US and eurozone economies show signs of weakening

US economic data on Friday were weak.

MarketWatch reports that pending home sales fell in April.

The National Association of Realtors' pending home sales index fell 11.6% to a reading of 81.9 in April, from a downwardly revised 92.6 in March. (March’s index initially was reported to be 94.1.)

MarketWatch also reports that consumer spending lost momentum in April.

Consumer spending rose by the smallest amount in three months during April, government data showed Friday, in a further sign of erosion in spending momentum due to higher prices at the gas pump.

Consumers’ spending rose 0.4% last month, the Commerce Department estimated.

Meanwhile, personal incomes rose 0.4% in April. Income has risen for seven straight months...

Adjusted after-tax incomes were flat in April for the second straight month, and spending increased 0.1% for the second straight month.

Adjusted for inflation, spending on durable goods and non-durable goods was flat in April. Spending on services rose 0.1%...

Consumer prices rose 0.3% in April, as measured by the personal consumption expenditure price index. Prices were 2.2% higher compared with a year ago, up from 1.8% in March...

Core consumer prices, which exclude volatile food and energy prices, rose 0.2% in April and are up 1.0% in the past year. This is up from a record-low 0.7% in December but still well within the Fed’s comfort zone.

The good news is that consumer sentiment improved in May. Again from MarketWatch:

A gauge of consumer sentiment rose in May as expectations improved, according to the Thomson Reuters/University of Michigan survey data released Friday.

The overall sentiment gauge increased to 74.3 in May from 69.8 in April. However, the gauge remains below a reading of 77.5 in February before prices for gasoline spiked.

Eurozone economic data on Friday were also weak. Bloomberg reports:

European confidence in the economic outlook weakened for a third straight month in May as the region’s worsening debt crisis and surging commodity costs clouded growth prospects.

An index of executive and consumer sentiment in the 17- member euro region slipped to 105.5 from 106.1 in April, the European Commission in Brussels said today. Economists had forecast a drop to 105.7, the median of 27 estimates in a Bloomberg survey showed.

There was some consolation in the euro area in the form of a drop in German inflation in May. From Bloomberg:

Inflation in Germany, Europe’s largest economy, unexpectedly eased in May after oil prices dropped from a 2 1/2-year high.

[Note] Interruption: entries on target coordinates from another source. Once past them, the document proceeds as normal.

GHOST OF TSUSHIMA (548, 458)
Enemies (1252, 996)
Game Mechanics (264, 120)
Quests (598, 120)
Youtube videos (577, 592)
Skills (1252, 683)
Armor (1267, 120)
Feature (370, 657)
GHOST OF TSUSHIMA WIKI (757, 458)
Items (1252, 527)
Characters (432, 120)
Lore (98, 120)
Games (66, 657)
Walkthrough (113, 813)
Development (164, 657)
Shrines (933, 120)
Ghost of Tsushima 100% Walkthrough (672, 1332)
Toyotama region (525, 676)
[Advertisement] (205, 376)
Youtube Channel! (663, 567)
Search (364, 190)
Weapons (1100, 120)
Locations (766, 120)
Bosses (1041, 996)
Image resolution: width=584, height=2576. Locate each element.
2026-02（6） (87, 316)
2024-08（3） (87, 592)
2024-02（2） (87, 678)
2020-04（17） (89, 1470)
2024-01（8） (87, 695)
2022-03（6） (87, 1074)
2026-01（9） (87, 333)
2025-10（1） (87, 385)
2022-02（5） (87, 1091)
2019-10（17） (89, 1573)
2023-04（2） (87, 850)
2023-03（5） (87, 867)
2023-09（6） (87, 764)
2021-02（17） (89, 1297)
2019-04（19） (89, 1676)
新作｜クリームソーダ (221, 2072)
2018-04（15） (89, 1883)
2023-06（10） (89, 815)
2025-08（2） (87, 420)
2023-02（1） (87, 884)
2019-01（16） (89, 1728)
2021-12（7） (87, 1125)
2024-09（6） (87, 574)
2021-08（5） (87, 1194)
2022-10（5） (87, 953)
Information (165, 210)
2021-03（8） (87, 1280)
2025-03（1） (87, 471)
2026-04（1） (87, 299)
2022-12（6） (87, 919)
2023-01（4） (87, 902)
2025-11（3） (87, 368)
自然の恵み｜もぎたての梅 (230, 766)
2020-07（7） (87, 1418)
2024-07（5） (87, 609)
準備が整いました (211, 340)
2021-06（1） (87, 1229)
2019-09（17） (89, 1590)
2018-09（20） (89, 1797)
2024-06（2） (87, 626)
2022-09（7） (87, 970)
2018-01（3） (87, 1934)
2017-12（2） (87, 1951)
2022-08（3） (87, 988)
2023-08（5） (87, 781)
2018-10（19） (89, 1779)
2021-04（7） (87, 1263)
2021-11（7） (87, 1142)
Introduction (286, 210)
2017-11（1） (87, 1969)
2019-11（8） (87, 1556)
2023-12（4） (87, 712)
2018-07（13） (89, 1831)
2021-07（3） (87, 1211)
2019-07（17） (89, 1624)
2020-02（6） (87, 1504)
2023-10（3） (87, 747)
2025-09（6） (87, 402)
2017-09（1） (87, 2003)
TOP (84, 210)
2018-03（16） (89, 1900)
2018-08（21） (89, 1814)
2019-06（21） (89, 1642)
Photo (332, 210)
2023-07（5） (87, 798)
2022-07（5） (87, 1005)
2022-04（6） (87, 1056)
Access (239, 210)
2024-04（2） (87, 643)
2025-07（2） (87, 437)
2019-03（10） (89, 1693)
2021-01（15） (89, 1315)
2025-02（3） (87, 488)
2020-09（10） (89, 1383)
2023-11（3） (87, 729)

The harmonized inflation rate fell to 2.4 percent from 2.7 percent in April, the Federal Statistics Office in Wiesbaden said today. Economists had expected inflation to hold at the highest level since September 2008, the median of 17 forecasts in a Bloomberg News survey showed. On the month, consumer prices declined 0.2 percent.

A fall in inflation would probably not have been welcomed in Japan. Thankfully, there was none, at least in April. From AFP/CNA:

Japan's core consumer prices rose for the first time in more than two years, mainly as a result of an increase in fuel prices, government data showed Friday.

The core consumer price index, which excludes volatile food prices, rose 0.6 percent in April from a year earlier, the first increase since December 2008.

And there were other encouraging signs on Friday for the Japanese economy. Reuters reports some stabilisation in retail sales in April.

Japanese retail sales fell 4.8 percent in April from a year earlier, but the pace of decline slowed from the previous month, government data showed on Friday, as worries about the impact from the March earthquake and tsunami started to ease.